Line a baking sheet with parchment paper. Scoop tablespoon-sized portions of the mixture and shape into small rectangles or ovals.
Press one almond onto the top of each coconut mound.
Freeze for 20–30 minutes until firm.
While freezing, melt chocolate chips with coconut oil (if using) in a microwave-safe bowl or over a double boiler, stirring until smooth.
Dip each firm coconut-almond piece into the melted chocolate, coating all sides. Use a fork to lift and let excess drip off.
Place coated candies on the parchment-lined tray.
Optional: Sprinkle lightly with sea salt before chocolate sets.
Let chocolate harden at room temperature or refrigerate for quicker setting.

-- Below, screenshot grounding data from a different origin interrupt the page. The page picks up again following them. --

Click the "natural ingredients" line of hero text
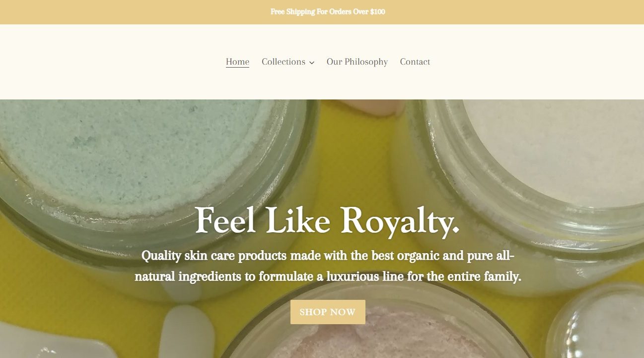click(328, 276)
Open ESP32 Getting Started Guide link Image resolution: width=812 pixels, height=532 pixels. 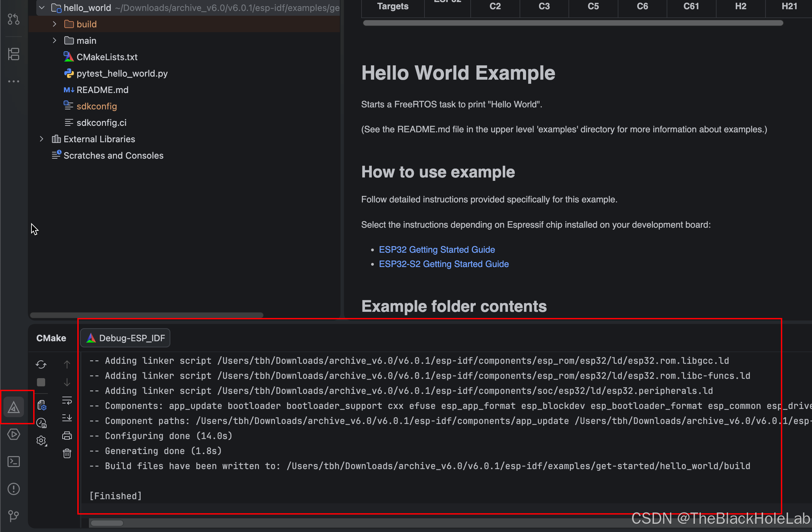[x=437, y=250]
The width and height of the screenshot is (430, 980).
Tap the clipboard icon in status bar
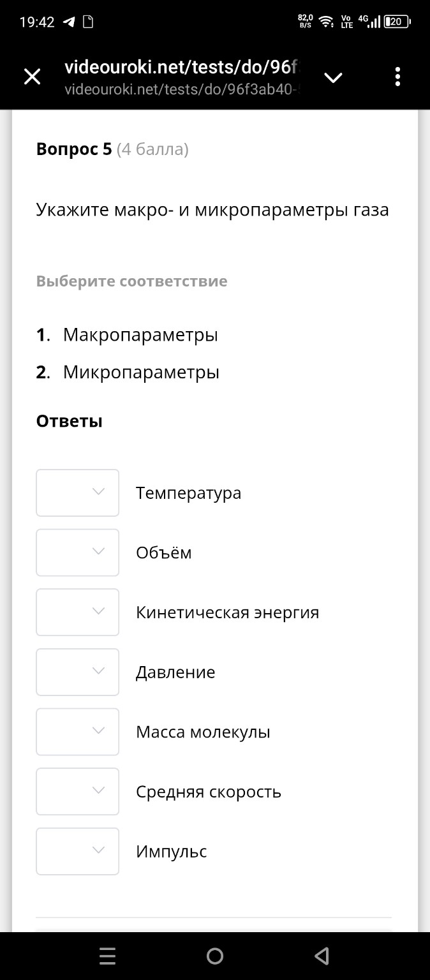click(x=89, y=21)

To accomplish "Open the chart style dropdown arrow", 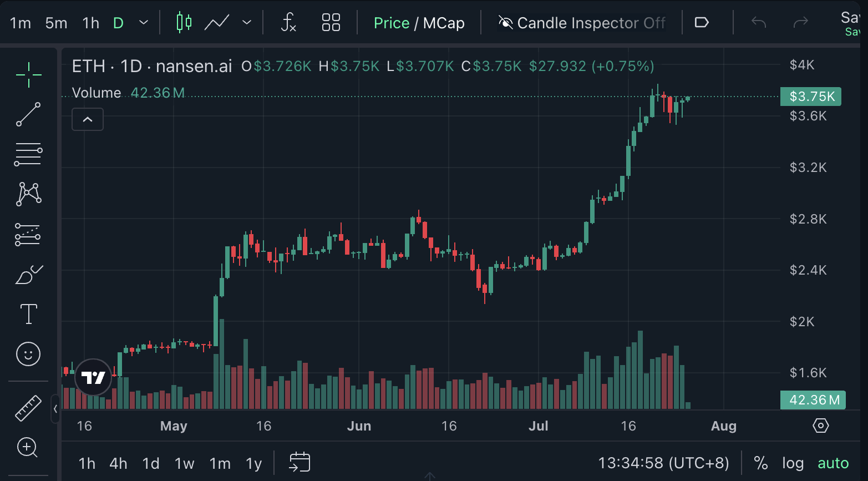I will coord(247,23).
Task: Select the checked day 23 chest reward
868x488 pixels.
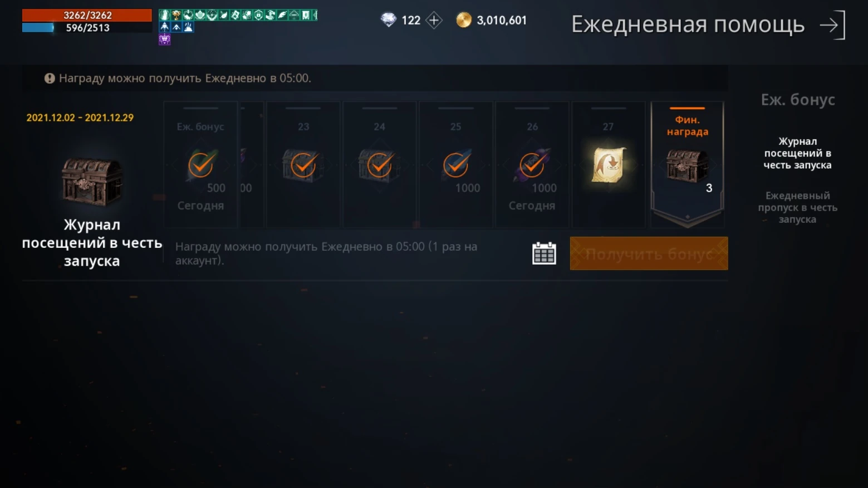Action: [303, 165]
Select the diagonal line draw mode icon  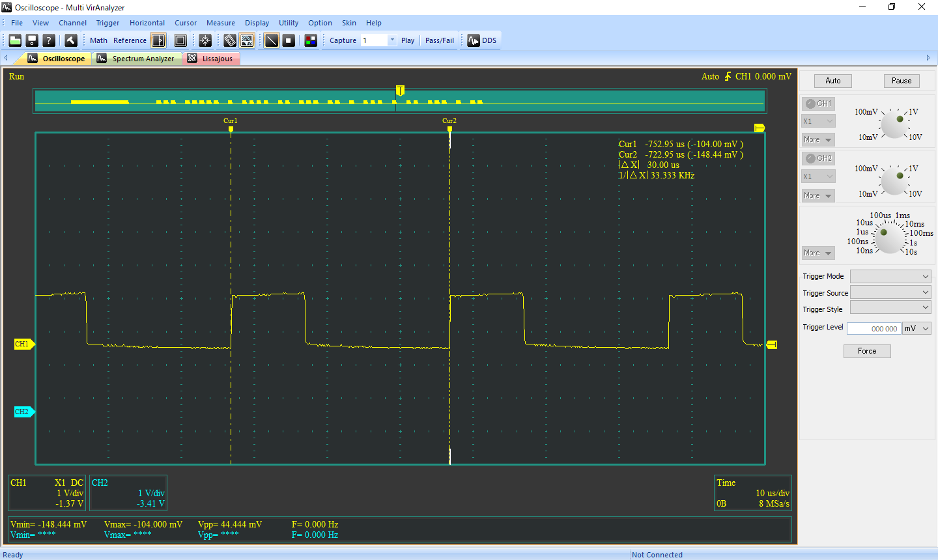pos(272,40)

Store in an airtight container at room temperature or in the fridge.
Notes
Use sweetened condensed coconut milk and dairy-free chocolate for a vegan version.For a richer flavor, use dark chocolate (70% cacao or higher).Toasted almonds add more depth and crunch—optional but recommended.Let candies fully set before storing to prevent sticking.Use a candy mold for uniform shapes and easier coating.